◆ Directions:
In your copy, leave out the pictures and output only the lines from the one holding "Image resolution: width=1140" through the end of the data below, exactly.

==== Given data ====

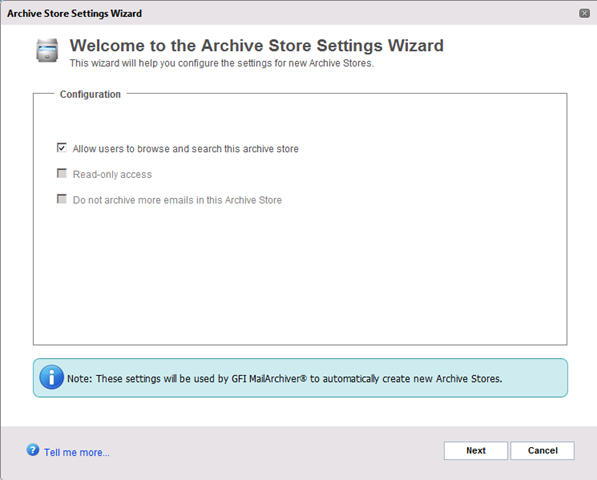
Task: Click empty space inside the Configuration panel
Action: pos(300,274)
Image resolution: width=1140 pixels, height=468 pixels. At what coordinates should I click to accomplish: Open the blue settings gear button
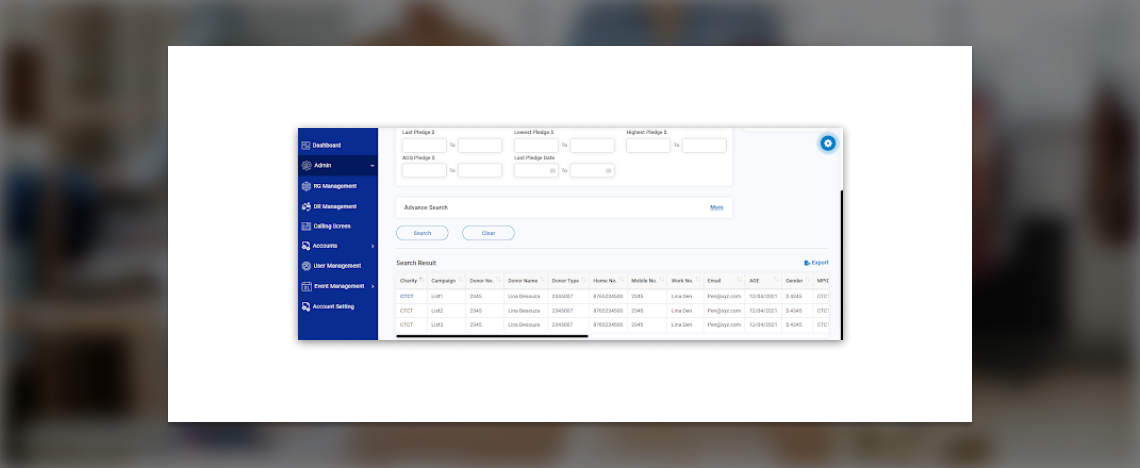[827, 143]
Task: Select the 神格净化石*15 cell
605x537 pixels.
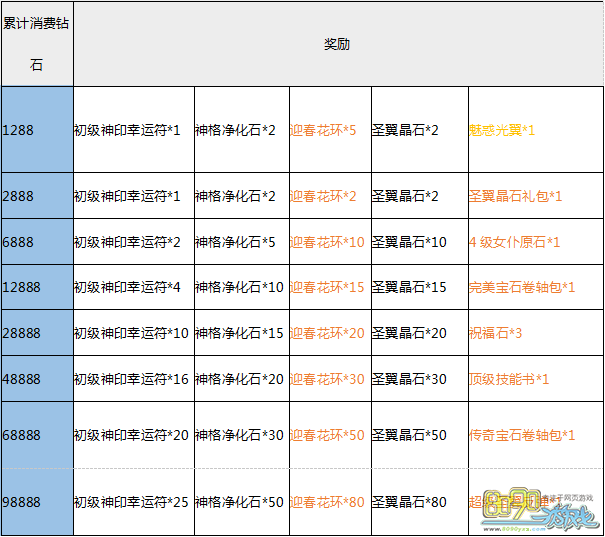Action: point(239,332)

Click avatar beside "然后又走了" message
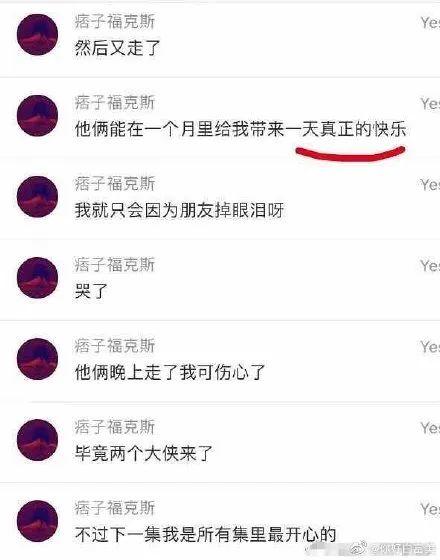37,35
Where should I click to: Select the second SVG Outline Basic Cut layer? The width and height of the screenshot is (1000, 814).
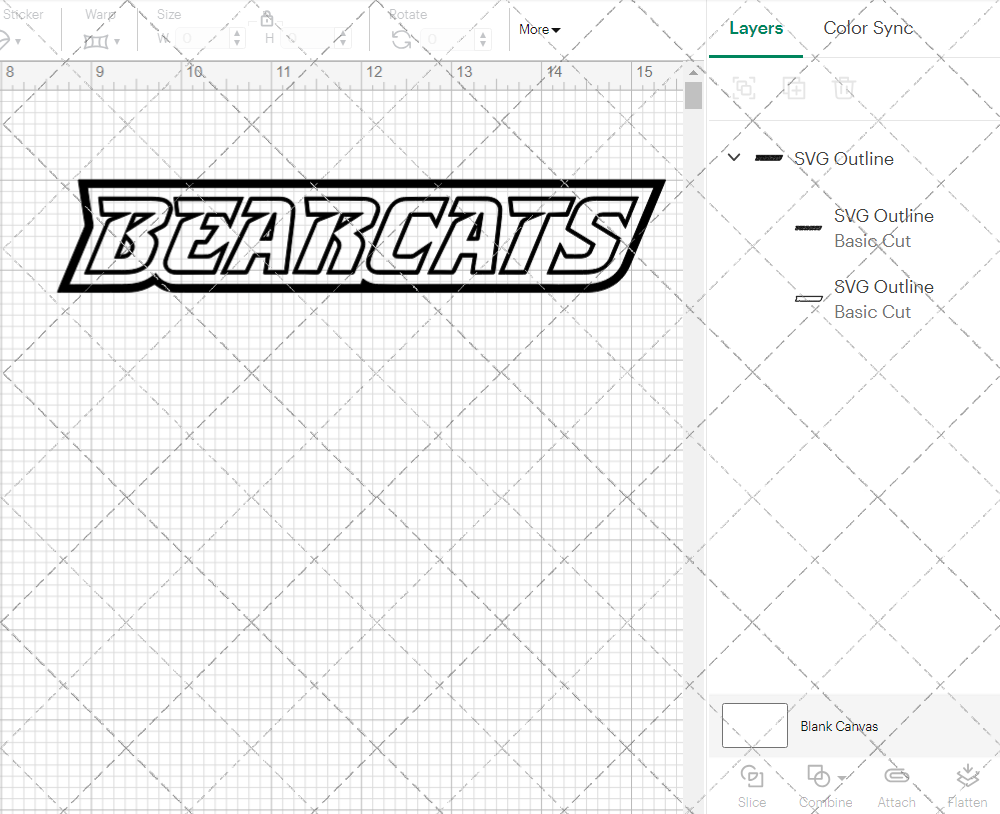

====

◆ The answer:
Image resolution: width=1140 pixels, height=468 pixels. At what coordinates should I click to accomplish: Open the blue settings gear button
[827, 143]
Task: Select the 神格净化石*15 cell
605x537 pixels.
Action: point(239,332)

Click avatar beside "然后又走了" message
37,35
Where should I click to: Select the second SVG Outline Basic Cut layer? The width and height of the screenshot is (1000, 814).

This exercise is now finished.